Write a programme that calculates length and width of rectangle in c plus plus?

Answer 1

Commented code for a win32 console application:

#include //Include stdio.h for console input/output funcs

#include //Include conio.h for getch function (lol)

void main( )

{

int nWidth, nHeight; //Variables to hold width and height of rectangle

while( 1 ) //Infinite loop - can only be exited using "break;" (among others)

{

printf( "Enter rectangle width: " ); //Print text...

scanf( "%d", nWidth ); //Scan for user input

fflush( stdin ); //Flush user input

printf( "Enter rectangle height: " ); //Print text...

scanf( "%d", nHeight ); //Scan for user input

fflush( stdin ); //Flush user input

printf( "Area of rectangle with width of %d and height of %d is %d\n", nWidth, nHeight, nWidth*nHeight ); //Print text...

fflush( stdout ); //Flush output

//Now program will jump back to start of loop

}

}

Answer 2

Assuming the width and height are natural values (whole numbers greater than 0), the vast majority of rectangles will have areas that are greater than their perimeters.

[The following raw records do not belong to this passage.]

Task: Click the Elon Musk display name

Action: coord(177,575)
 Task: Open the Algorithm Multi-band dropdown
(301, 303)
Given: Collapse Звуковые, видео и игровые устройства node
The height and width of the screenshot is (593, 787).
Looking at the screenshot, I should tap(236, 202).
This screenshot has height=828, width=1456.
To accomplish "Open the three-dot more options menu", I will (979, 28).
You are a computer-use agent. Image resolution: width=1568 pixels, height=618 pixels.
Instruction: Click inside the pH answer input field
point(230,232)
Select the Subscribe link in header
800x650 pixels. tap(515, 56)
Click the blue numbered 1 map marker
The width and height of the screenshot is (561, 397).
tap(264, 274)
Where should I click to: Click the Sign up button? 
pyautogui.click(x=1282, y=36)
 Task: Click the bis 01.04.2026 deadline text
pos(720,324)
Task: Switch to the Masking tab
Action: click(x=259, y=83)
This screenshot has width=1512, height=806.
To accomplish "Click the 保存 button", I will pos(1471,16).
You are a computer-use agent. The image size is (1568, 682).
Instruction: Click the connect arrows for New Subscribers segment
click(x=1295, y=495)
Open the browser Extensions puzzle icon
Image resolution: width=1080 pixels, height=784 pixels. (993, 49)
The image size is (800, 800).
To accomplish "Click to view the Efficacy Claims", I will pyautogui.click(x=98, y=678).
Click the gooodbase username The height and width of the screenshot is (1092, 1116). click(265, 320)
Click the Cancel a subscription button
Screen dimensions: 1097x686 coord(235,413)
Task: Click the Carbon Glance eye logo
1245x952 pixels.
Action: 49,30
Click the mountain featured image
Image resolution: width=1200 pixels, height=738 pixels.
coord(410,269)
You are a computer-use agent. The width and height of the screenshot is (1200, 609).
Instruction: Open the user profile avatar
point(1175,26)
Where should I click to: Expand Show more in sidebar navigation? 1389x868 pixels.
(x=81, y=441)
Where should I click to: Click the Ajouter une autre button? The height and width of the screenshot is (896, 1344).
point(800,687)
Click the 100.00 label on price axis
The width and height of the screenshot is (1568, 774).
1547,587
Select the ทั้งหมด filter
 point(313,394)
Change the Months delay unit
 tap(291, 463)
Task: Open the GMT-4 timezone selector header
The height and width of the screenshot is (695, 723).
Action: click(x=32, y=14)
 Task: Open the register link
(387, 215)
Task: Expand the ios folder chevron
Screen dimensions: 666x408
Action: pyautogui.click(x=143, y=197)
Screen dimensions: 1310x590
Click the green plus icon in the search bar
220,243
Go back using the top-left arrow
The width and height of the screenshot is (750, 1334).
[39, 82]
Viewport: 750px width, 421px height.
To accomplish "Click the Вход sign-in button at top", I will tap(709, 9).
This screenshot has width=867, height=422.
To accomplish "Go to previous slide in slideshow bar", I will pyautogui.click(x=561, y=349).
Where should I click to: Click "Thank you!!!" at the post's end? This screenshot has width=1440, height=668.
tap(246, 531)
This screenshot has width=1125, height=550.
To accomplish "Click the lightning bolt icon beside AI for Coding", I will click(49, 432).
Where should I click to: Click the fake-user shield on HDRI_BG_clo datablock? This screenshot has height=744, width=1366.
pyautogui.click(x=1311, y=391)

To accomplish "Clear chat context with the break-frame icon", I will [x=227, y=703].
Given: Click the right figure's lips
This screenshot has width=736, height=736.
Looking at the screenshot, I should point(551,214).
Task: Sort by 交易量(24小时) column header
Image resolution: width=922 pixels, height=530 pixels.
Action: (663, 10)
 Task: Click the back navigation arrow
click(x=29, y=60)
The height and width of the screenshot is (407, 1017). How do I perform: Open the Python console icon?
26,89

The exceptions are finite:

1. where the width is 1 because 1*height is always less than (1+height)*2;

2. where the width is 2 because 2*height is always less than (2+height)*2;

3. where the width is 3 units and the height is no more than 6 units because 3*6 is the same as (3+6)*2, and;

4. when both the width and height are 4.

The following program will show this to be true, testing all rectangles in the range 1x1 though 10x10. Note that duplicates are not tested because 7x8 is the same as 8x7.

#include<iostream>

int main()

{

size_t max = 10;

for (size_t w=1; w<=max; w+=1)

for (size_t h=w; h<=max; h+=1)

if (h*w > (h+w)*2)

std::cout << "A rectangle of " << w << " by " << h << " has an area greater than its perimeter" << std::endl;

}

When width and height are real numbers, however, the range of exceptions is infinite. The following program tests widths in the range 0.01 to 5.00 in increments of 0.01, locating the smallest rectangles for a given width. When width reaches 4.0, the first rectangles that meet the criteria will be squares (such as 4.01x4.01) which are all excluded.

#include<iostream>

int main()

{

double max = 5.00, step = 0.01;

for (double w=step; w<=max; w+=step)

{

bool found = false;

for (double h=w; h<=max && !found; h+=step)

if (found = (h!=w) && (h*w > (h+w)*2))

std::cout << "A rectangle of " << w << " by " << h << " has an area greater than its perimeter" << std::endl;

}

}

Answer 3

#include <iostream>

using namespace std;

int main()

{

double L, W, area;

cout<<"Enter length: ":

cin>>L;

cout<<"Enter width: ":

cin>>W;

area=L * W;

cout<<endl<< "Area of the square is: "<<area;

system("pause");

return 0;

}

Answer 4

#include <iostream>

using namespace std;

int main()

{

double x, y;

cout << "Enter the length: ";

cin >> x;

cout << "Enter the height: ";

cin >> y;

cout << "The perimeter is: " << (x + y) * 2 << endl;

char wait;

cin >> wait;

return 0;

}